The issue is this: Efforts to scrape and utilize data from external sources like the Web and social networks hold little value if the data can’t be matched with a company’s own internal data – much of which is “dark.”
Dark data simply refers to all the corporate data that is collected from a variety of sources, but that isn’t routinely used day-to-day operations. Essentially, the data sits on a shelf unused and collecting dust.
Gartner analyst Svetlana Sicular puts it this way: “Similar to dark matter in physics, dark data cannot be seen directly, yet it is the bulk of the organizational universe.” And this vast array of dark data is Big Data’s biggest hurdle.
To help assess whether or not a company’s dark data has significant business potential, consider this set of questions:
- Does the data in question exist within the organization or is it external?
- How easy will it be to access the specific data source?
- How will this data help solve a business problem?
- How clean or reliable is the data?
- What special skills or technologies does analyzing this data require?
- How can this data be used going forward?
To begin to pierce the mystery surrounding a business’ dark data, integrating the company’s various data silos is a good first step. This makes it much easier for data “consumers” to analyze, research and discover new patterns that can facilitate decision-making. Enabling the data residing in various corporate silos to be shared is a great example of how the power of big data can be leveraged without introducing any new data at all.
The Barriers to Data Integration
One obstacle that needs to be reconciled is that the differing formats in which the data from different sources is stored doesn't allow it to be easily shared. For example, a company name is a common way to match information from different sources. But that becomes difficult when the company is referred to by more than one name (a including, Inc., incorporated, corp., corporation, abbreviations, etc.).
Equally important is transforming the data from different sources into a single, usable format. Think of it as “turning the lights on” for the data. This is a multistep process: First, the data has to be cleaned, matched and merged. Second, the data may have to be reorganized or “pivoted” to better reveal useful trends and patterns. Third, the target system has to be populated with the transformed data. All these steps require discovery, design and review to ensure the maximum insight and value can be extracted from the data.

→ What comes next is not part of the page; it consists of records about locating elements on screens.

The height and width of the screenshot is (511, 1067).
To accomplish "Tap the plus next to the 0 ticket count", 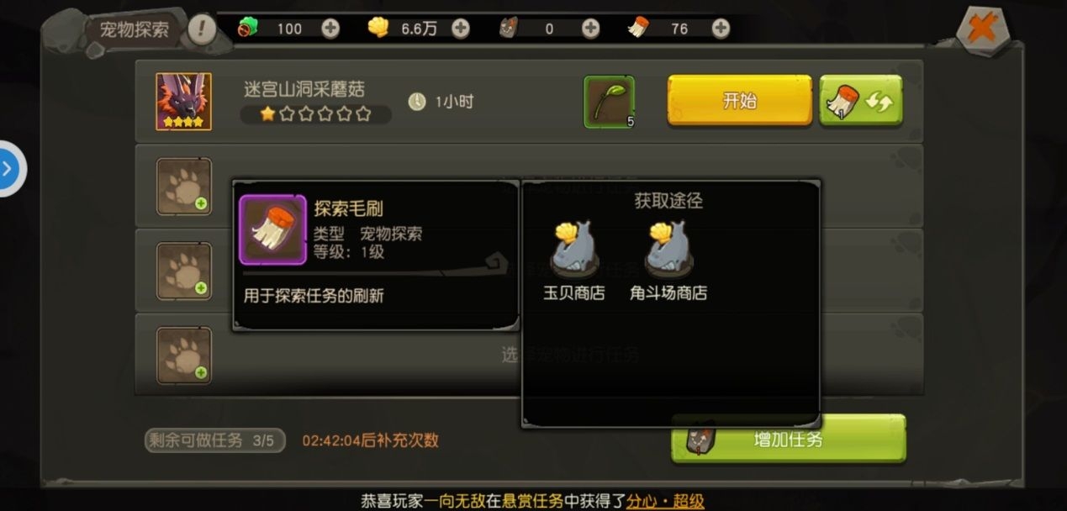I will 591,29.
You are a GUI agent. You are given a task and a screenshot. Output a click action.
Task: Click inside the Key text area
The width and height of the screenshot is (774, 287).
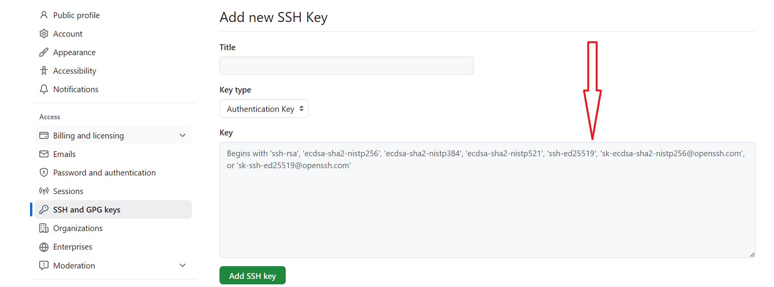(x=487, y=208)
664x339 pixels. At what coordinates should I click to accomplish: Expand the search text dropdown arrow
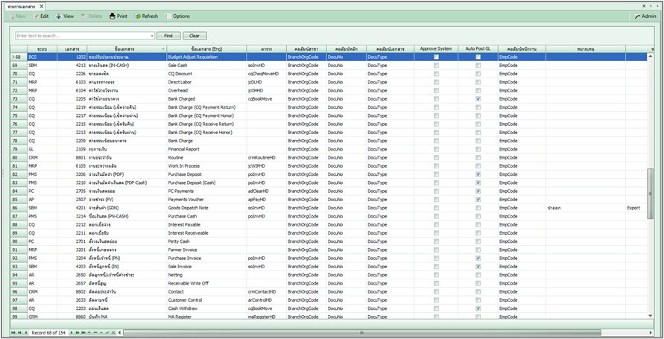[x=152, y=35]
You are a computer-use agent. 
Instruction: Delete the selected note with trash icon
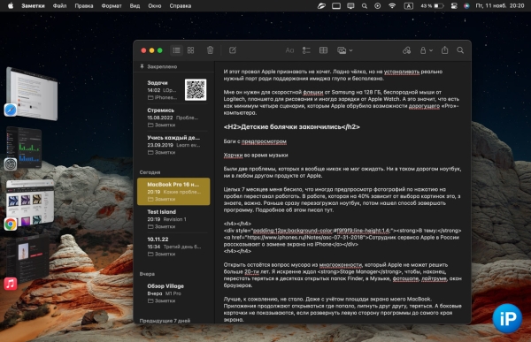(x=211, y=50)
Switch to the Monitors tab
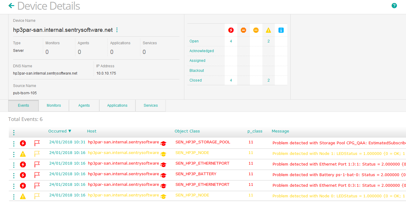Screen dimensions: 406x204 point(53,105)
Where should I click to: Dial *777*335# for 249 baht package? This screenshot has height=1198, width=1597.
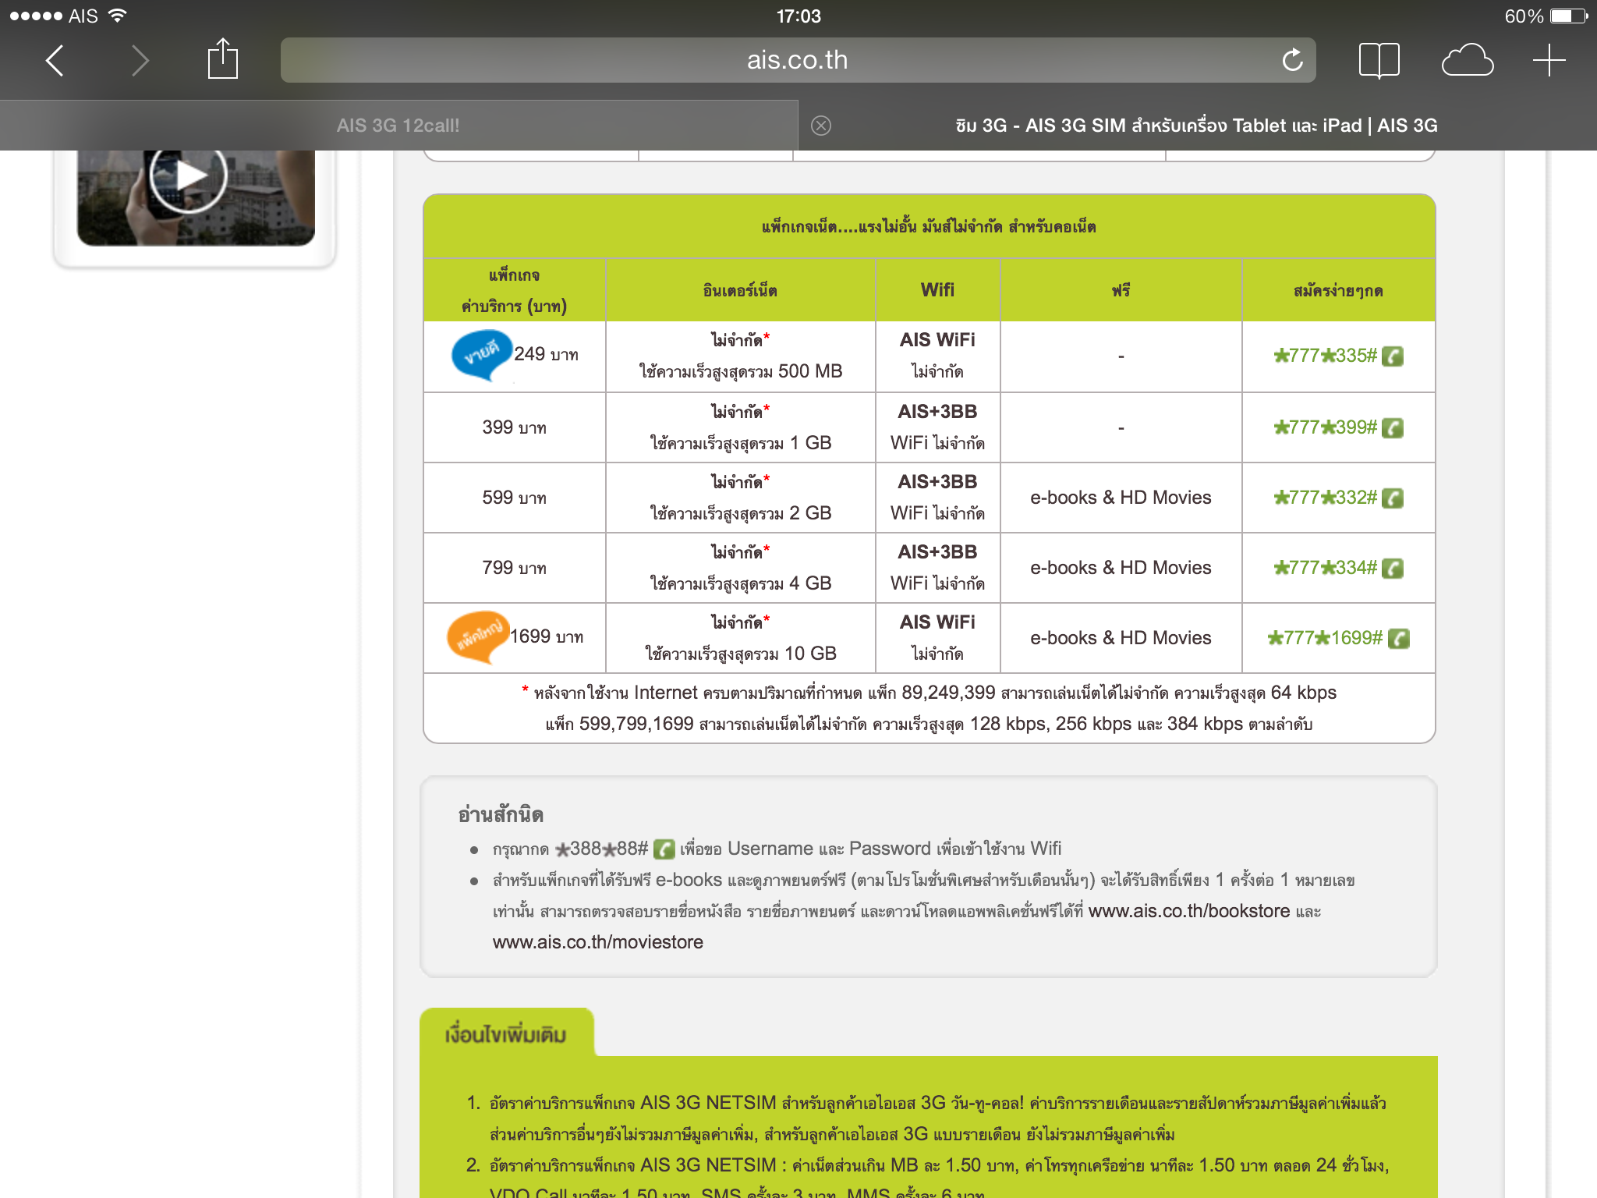click(1325, 356)
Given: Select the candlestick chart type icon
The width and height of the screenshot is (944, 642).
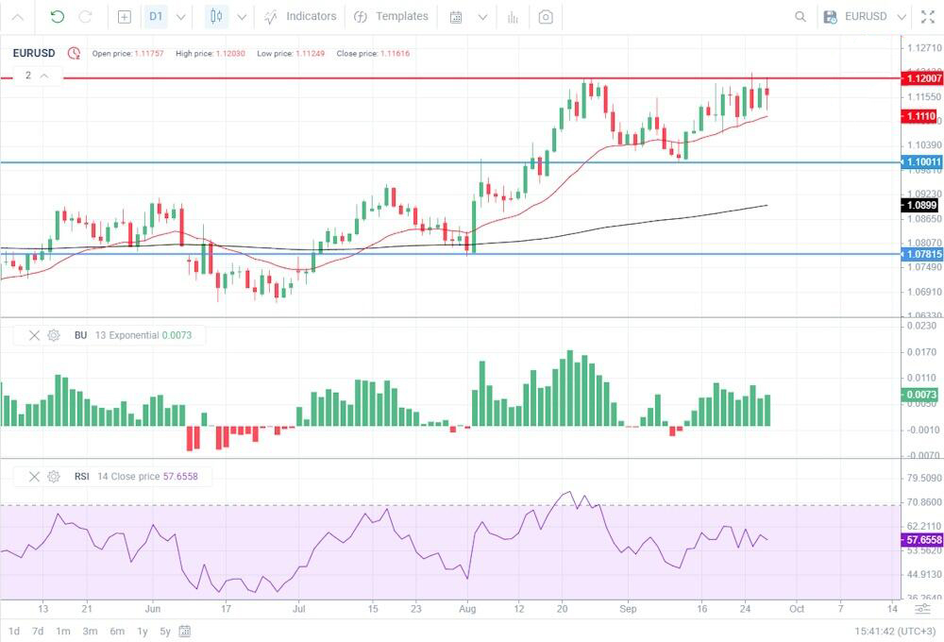Looking at the screenshot, I should point(216,16).
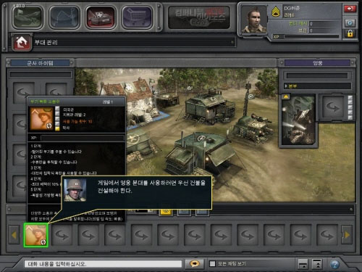Expand the 본부 list entry

tap(317, 86)
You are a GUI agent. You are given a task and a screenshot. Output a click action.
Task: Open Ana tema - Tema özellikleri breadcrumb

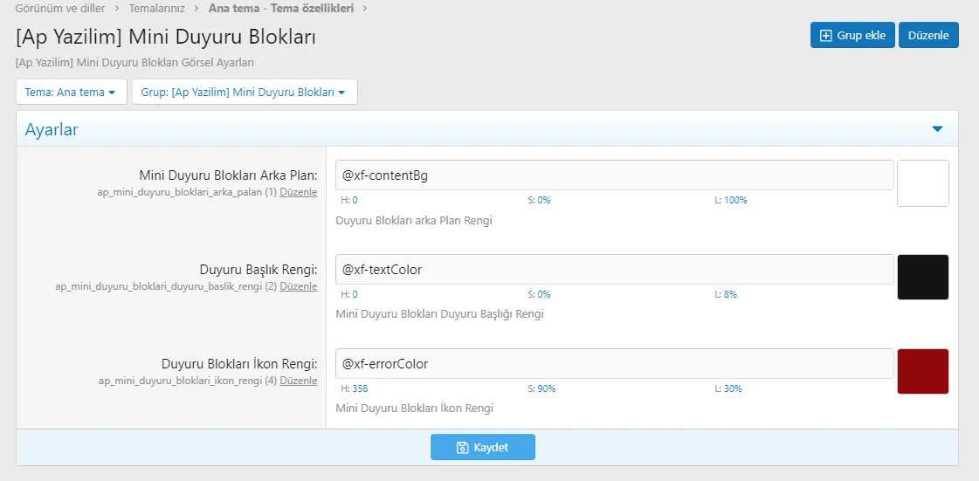[x=282, y=9]
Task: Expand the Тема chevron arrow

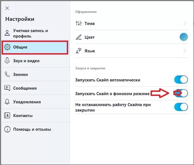Action: [x=185, y=24]
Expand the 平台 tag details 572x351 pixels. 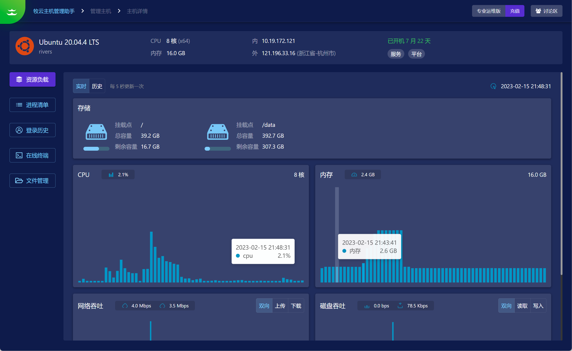416,54
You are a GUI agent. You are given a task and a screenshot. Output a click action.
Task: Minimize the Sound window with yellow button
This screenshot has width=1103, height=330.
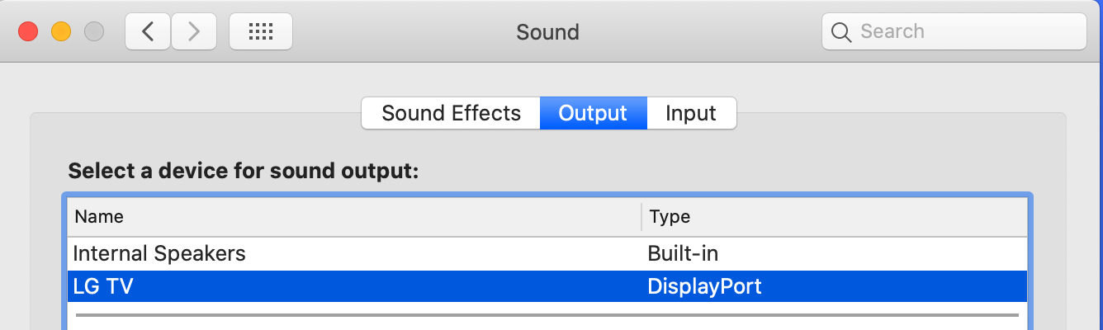point(61,32)
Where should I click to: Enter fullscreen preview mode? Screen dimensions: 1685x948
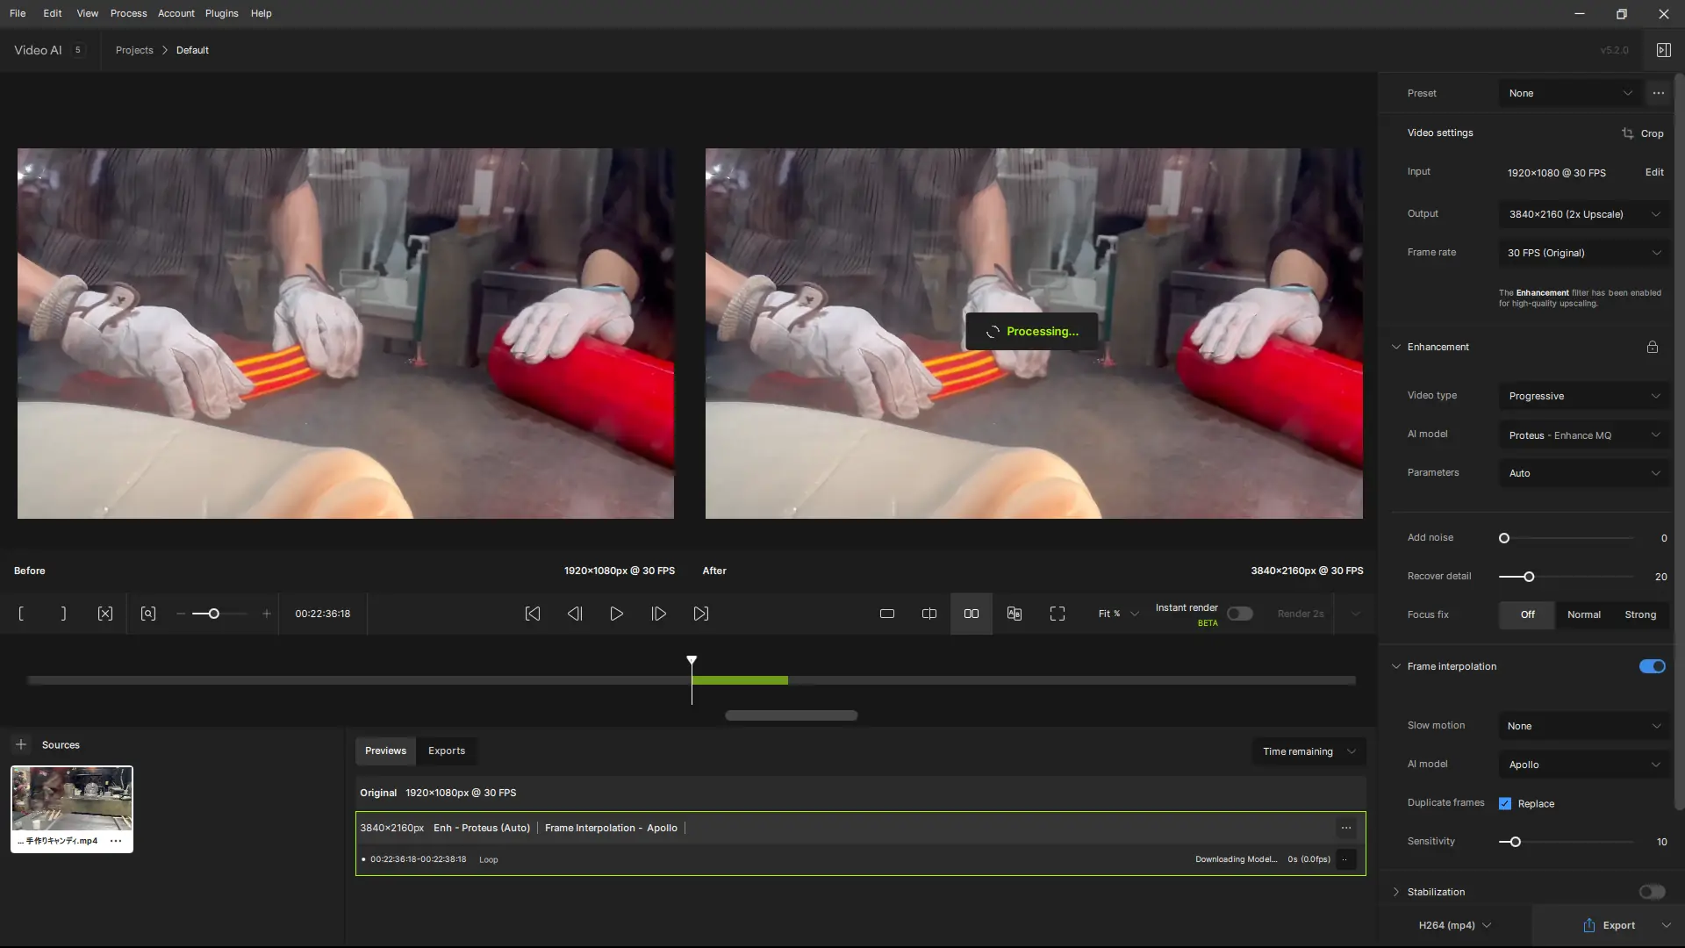pos(1058,614)
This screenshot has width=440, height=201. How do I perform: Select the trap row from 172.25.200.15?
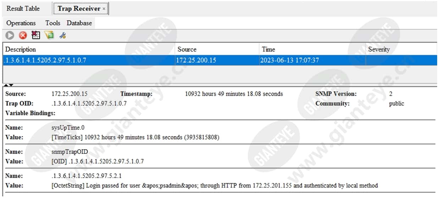coord(220,60)
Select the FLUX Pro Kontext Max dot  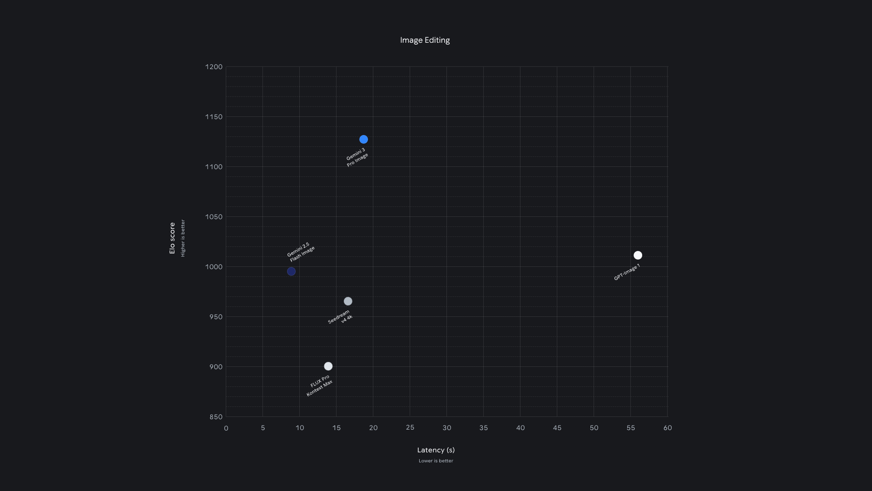[x=328, y=366]
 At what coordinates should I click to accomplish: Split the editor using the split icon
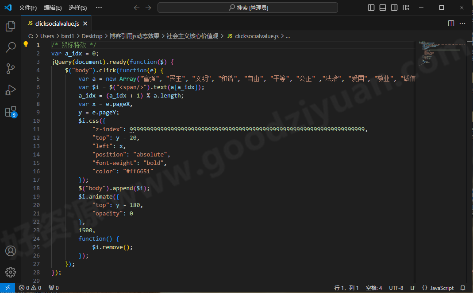(x=450, y=23)
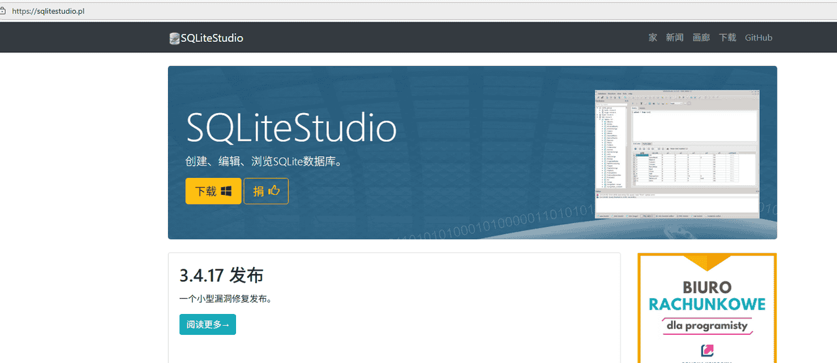
Task: Click the thumbs-up icon on the donate button
Action: click(x=274, y=191)
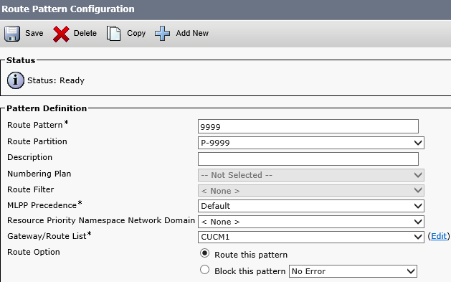Click the Save floppy disk icon

(x=12, y=34)
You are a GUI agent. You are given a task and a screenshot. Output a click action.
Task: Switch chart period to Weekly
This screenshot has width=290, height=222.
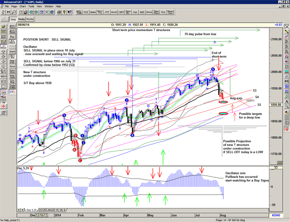(21, 19)
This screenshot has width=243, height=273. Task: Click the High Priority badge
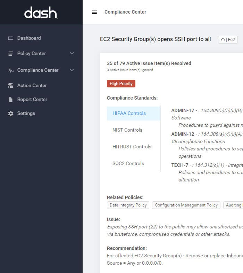[121, 84]
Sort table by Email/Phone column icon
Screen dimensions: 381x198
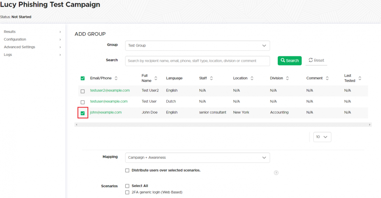point(116,78)
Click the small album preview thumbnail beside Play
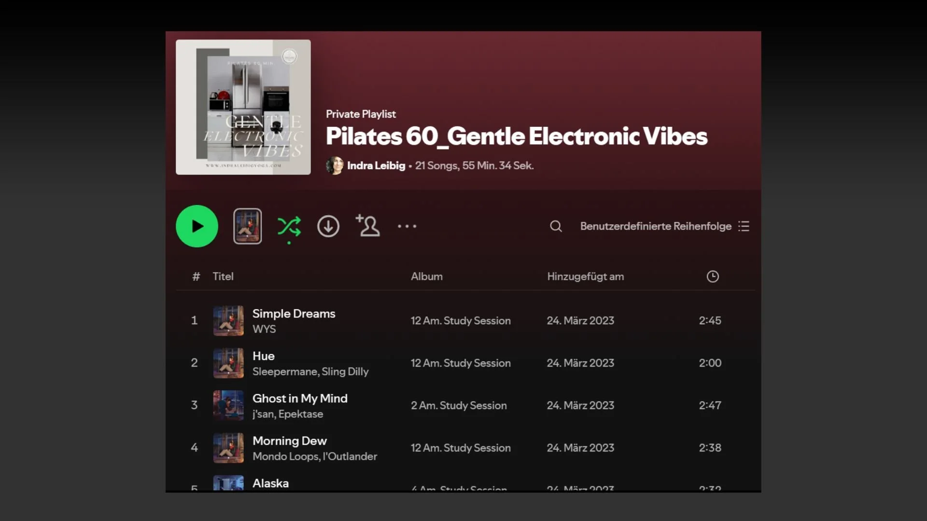The image size is (927, 521). (x=248, y=226)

A third consideration has to deal with managing the changes that occur to the data over time. These incremental changes need to be tracked, and each data source may have a slightly different way of identifying those changes.
All together, the value of the data from the wide spectrum of sources is much greater than the sum of the parts. Once integrated into a workable whole, it can be used to provide new insights and to drive decisions, leading to new efficiencies and innovations. By bringing its data into the light of day, a business can illuminate new routes to market.